◆ GIVEN INSTRUCTION ◆
Print the lines from the beginning through the line containing "Action: tap(346, 177)", reproducing each one without any change.

(Data entries)
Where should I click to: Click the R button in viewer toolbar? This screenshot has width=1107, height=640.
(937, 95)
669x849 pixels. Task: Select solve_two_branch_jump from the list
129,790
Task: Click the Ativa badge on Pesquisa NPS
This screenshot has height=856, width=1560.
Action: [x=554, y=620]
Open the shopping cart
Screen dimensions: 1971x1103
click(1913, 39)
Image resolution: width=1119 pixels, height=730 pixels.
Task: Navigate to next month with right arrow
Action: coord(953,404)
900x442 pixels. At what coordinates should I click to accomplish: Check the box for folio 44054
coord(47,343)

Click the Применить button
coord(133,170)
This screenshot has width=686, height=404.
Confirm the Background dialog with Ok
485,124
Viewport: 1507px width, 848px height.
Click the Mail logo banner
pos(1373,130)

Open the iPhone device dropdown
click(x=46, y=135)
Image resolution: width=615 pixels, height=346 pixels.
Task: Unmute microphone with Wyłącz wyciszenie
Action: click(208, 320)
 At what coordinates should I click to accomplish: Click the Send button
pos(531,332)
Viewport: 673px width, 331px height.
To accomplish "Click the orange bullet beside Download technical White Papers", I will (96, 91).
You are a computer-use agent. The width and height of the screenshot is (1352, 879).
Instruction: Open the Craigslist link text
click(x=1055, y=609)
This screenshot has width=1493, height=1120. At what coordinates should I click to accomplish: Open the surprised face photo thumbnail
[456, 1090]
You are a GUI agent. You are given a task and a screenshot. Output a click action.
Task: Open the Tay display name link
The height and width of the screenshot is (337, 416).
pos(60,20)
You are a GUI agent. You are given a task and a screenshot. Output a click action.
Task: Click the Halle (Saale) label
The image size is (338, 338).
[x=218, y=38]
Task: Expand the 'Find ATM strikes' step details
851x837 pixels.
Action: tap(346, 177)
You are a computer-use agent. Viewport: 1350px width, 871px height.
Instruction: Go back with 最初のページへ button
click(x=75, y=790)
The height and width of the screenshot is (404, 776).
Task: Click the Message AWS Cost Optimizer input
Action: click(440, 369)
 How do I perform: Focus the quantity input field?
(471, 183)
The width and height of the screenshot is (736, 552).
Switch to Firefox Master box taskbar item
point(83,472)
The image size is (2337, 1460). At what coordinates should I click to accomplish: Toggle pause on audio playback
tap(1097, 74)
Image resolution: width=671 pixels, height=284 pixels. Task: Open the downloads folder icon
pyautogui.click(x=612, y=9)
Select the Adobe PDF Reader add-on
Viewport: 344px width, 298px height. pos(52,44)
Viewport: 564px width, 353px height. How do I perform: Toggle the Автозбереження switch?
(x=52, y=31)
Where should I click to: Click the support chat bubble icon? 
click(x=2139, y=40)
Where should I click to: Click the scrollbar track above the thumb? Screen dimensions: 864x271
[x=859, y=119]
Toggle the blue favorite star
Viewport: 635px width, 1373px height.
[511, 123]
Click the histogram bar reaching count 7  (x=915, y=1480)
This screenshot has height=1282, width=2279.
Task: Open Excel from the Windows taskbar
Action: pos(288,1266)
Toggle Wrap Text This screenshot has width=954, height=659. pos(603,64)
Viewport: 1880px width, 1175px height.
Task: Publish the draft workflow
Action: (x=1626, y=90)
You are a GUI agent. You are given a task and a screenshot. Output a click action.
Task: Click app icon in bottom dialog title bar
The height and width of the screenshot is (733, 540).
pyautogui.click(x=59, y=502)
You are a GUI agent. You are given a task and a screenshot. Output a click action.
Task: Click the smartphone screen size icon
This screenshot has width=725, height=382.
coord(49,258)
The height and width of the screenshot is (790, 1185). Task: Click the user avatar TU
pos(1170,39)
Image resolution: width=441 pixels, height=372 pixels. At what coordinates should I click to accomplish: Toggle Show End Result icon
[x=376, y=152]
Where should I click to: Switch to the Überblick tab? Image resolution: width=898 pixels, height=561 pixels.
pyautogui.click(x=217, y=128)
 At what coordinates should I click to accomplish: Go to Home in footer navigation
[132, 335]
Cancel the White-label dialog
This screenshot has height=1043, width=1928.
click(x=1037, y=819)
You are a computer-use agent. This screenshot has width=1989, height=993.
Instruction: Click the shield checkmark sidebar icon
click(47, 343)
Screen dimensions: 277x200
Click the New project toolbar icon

◆ RESPONSE ◆
Where should I click to: Click the R button in viewer toolbar? This screenshot has width=1107, height=640.
(937, 95)
669x849 pixels. Task: Select solve_two_branch_jump from the list
129,790
Task: Click the Ativa badge on Pesquisa NPS
This screenshot has height=856, width=1560.
Action: [x=554, y=620]
Open the shopping cart
Screen dimensions: 1971x1103
click(1913, 39)
Image resolution: width=1119 pixels, height=730 pixels.
Task: Navigate to next month with right arrow
Action: coord(953,404)
900x442 pixels. At what coordinates should I click to accomplish: Check the box for folio 44054
coord(47,343)

Click the Применить button
coord(133,170)
This screenshot has width=686, height=404.
Confirm the Background dialog with Ok
485,124
Viewport: 1507px width, 848px height.
Click the Mail logo banner
pos(1373,130)

Open the iPhone device dropdown
click(x=46, y=135)
Image resolution: width=615 pixels, height=346 pixels.
Task: Unmute microphone with Wyłącz wyciszenie
Action: click(208, 320)
 At what coordinates should I click to accomplish: Click the Send button
pos(531,332)
Viewport: 673px width, 331px height.
To accomplish "Click the orange bullet beside Download technical White Papers", I will (96, 91).
You are a computer-use agent. The width and height of the screenshot is (1352, 879).
Instruction: Open the Craigslist link text
click(x=1055, y=609)
This screenshot has width=1493, height=1120. At what coordinates should I click to accomplish: Open the surprised face photo thumbnail
[456, 1090]
You are a GUI agent. You are given a task and a screenshot. Output a click action.
Task: Open the Tay display name link
The height and width of the screenshot is (337, 416).
pos(60,20)
You are a GUI agent. You are given a task and a screenshot. Output a click action.
Task: Click the Halle (Saale) label
The image size is (338, 338).
[x=218, y=38]
Task: Expand the 'Find ATM strikes' step details
851x837 pixels.
Action: tap(346, 177)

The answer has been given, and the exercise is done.